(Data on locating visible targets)

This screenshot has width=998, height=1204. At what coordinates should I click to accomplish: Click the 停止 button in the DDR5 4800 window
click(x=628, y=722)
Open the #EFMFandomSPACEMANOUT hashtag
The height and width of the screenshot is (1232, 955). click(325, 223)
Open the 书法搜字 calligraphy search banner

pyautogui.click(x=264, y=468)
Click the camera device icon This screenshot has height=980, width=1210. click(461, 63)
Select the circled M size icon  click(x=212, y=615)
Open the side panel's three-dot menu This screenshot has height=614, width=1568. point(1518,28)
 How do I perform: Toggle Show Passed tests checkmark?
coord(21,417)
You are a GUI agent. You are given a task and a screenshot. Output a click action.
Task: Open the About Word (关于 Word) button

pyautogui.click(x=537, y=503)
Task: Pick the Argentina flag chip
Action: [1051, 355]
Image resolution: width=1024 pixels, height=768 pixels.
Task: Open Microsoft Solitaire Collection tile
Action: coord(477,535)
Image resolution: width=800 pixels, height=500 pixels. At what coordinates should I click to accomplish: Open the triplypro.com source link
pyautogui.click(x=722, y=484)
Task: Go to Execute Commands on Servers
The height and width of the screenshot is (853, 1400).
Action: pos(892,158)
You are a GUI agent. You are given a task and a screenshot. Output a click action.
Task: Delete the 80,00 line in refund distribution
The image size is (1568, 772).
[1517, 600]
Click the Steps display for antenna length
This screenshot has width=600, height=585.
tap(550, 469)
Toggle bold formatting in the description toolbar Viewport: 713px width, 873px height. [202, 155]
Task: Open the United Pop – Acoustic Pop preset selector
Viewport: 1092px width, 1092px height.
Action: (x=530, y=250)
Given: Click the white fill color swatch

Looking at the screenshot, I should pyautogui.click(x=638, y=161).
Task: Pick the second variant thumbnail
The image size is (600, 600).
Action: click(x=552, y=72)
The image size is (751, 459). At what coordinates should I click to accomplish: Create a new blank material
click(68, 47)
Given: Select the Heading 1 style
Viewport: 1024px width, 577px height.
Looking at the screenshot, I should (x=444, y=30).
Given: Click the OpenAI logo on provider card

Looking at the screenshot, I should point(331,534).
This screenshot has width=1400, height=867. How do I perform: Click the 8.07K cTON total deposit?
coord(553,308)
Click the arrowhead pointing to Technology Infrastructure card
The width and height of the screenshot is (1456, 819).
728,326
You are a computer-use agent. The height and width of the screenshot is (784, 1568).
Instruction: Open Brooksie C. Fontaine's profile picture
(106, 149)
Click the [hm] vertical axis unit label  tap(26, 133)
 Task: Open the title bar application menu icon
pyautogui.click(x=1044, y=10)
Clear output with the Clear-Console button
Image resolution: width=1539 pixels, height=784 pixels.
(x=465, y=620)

## REQUIREMENTS
Can you convert everything from the first of the lines above down to the line containing "click(x=628, y=722)" into a two-column CSV with the columns task and value? Use one row per entry, put each field in quotes, and turn line breaks into spaces.

## OUTPUT FOR THIS TASK
task,value
"This screenshot has width=998, height=1204. At what coordinates should I click to accomplish: Click the 停止 button in the DDR5 4800 window","click(x=628, y=722)"